記事:
2022/05/20

今シーズン最後のコンサート / 氷の津波に襲われる

今シーズン最後のコンサートが、日曜日に行われました。
3月のコンサートも難曲の「シェヘラザード」でしたが、終わってほっとする暇もなく、5月のコンサートに向けての自宅練習を翌日から始めたのでした。

コンサート最初の曲、ベートーヴェン「エグモント」序曲は、若き指揮者の卵にとってのステージデビュー曲となりました。
私たちの専任指揮者の知り合いで、金曜日に初めてリハーサルで合わせた時から、彼は興奮状態!
最初に合わせた後、「ああ、気持ち良かった~♪」と晴れ晴れした表情でした。

2曲目は、マックス・ブルッフ Max Bruch「ヴァイオリン協奏曲第1番ト短調」
ソリストは、3月のコンサートの「シェヘラザード」でも、各楽章の冒頭に出てくる美しいヴァイオリンのソロパートを担当した、Timothy Pinkerton 君。


まだ17歳の彼、将来は世界的に活躍するヴァイオリニストになるかも・・・ということで、私を含めておばちゃんたちは、こぞって彼とのツーショットを写真に残してもらいました♪

家では40羽ものを飼っていて、何とパイ作りも得意だそう!
YouTube を観ながら研究を重ねたのだそうです。

提供レコード:
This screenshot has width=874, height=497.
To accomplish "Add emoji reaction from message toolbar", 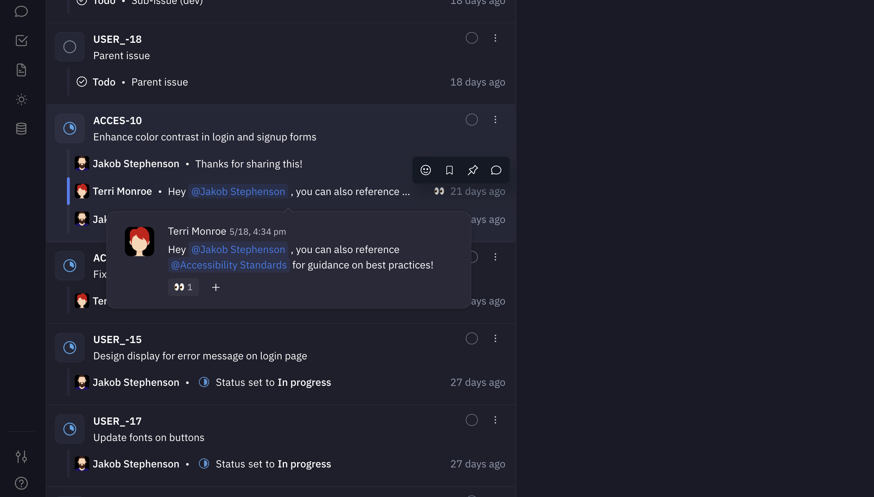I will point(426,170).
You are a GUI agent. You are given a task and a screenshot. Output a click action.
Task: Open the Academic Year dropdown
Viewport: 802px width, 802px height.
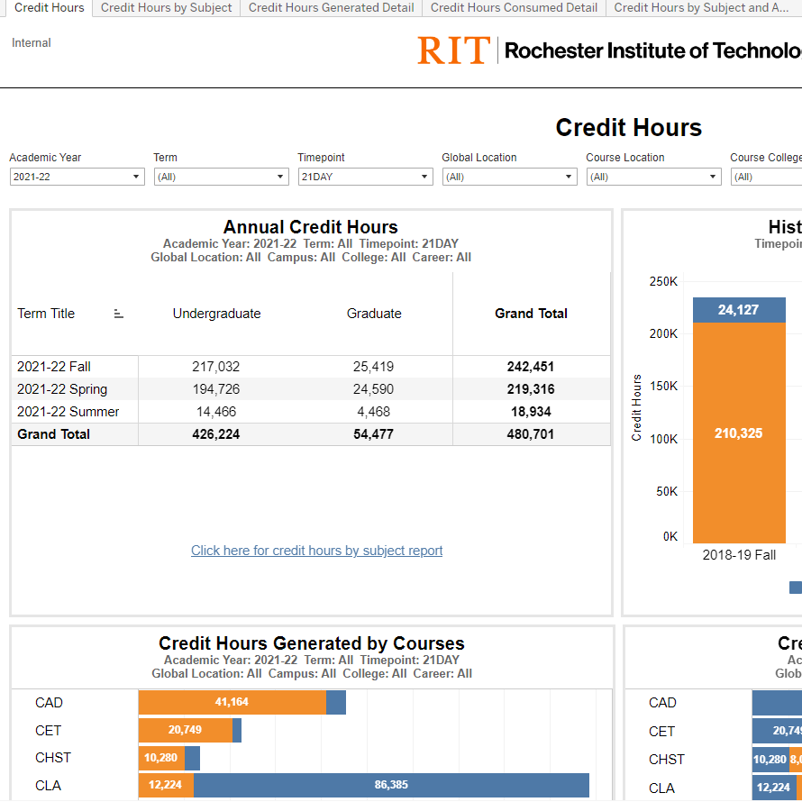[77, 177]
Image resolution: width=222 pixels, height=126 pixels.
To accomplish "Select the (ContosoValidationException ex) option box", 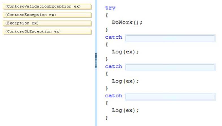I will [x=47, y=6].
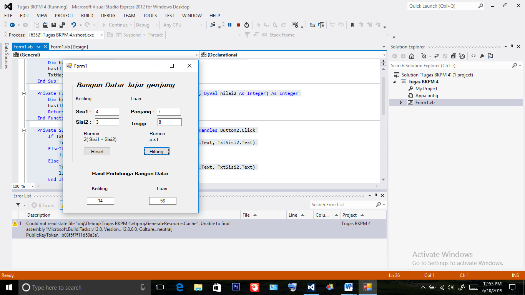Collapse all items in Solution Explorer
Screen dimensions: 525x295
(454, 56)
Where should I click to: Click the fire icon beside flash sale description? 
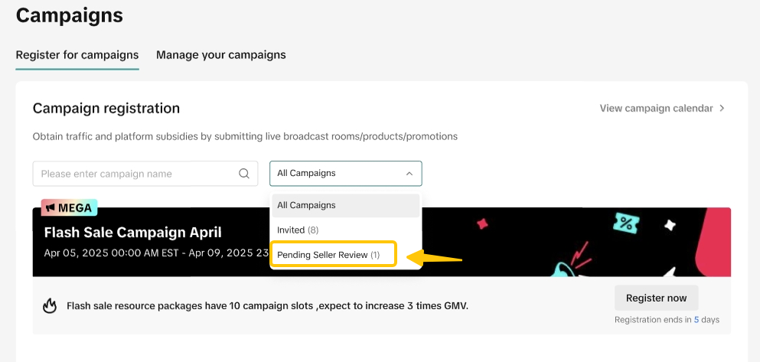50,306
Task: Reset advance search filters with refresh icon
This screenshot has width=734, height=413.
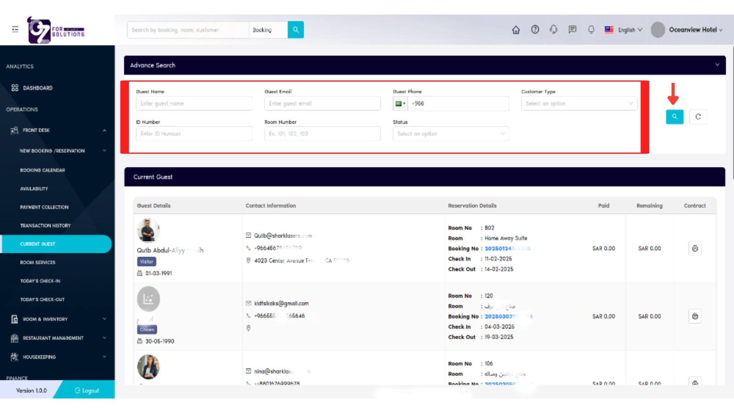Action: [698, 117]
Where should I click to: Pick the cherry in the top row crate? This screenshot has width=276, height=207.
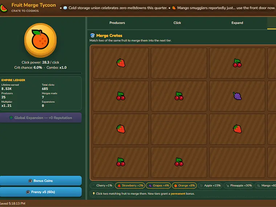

課題内容:
上にあるコンサートの記事を、一切手を加えずに全文そのまま返してください。

作業結果:
2022/05/20

今シーズン最後のコンサート / 氷の津波に襲われる

今シーズン最後のコンサートが、日曜日に行われました。
3月のコンサートも難曲の「シェヘラザード」でしたが、終わってほっとする暇もなく、5月のコンサートに向けての自宅練習を翌日から始めたのでした。

コンサート最初の曲、ベートーヴェン「エグモント」序曲は、若き指揮者の卵にとってのステージデビュー曲となりました。
私たちの専任指揮者の知り合いで、金曜日に初めてリハーサルで合わせた時から、彼は興奮状態!
最初に合わせた後、「ああ、気持ち良かった~♪」と晴れ晴れした表情でした。

2曲目は、マックス・ブルッフ Max Bruch「ヴァイオリン協奏曲第1番ト短調」
ソリストは、3月のコンサートの「シェヘラザード」でも、各楽章の冒頭に出てくる美しいヴァイオリンのソロパートを担当した、Timothy Pinkerton 君。


まだ17歳の彼、将来は世界的に活躍するヴァイオリニストになるかも・・・ということで、私を含めておばちゃんたちは、こぞって彼とのツーショットを写真に残してもらいました♪

家では40羽ものを飼っていて、何とパイ作りも得意だそう!
YouTube を観ながら研究を重ねたのだそうです。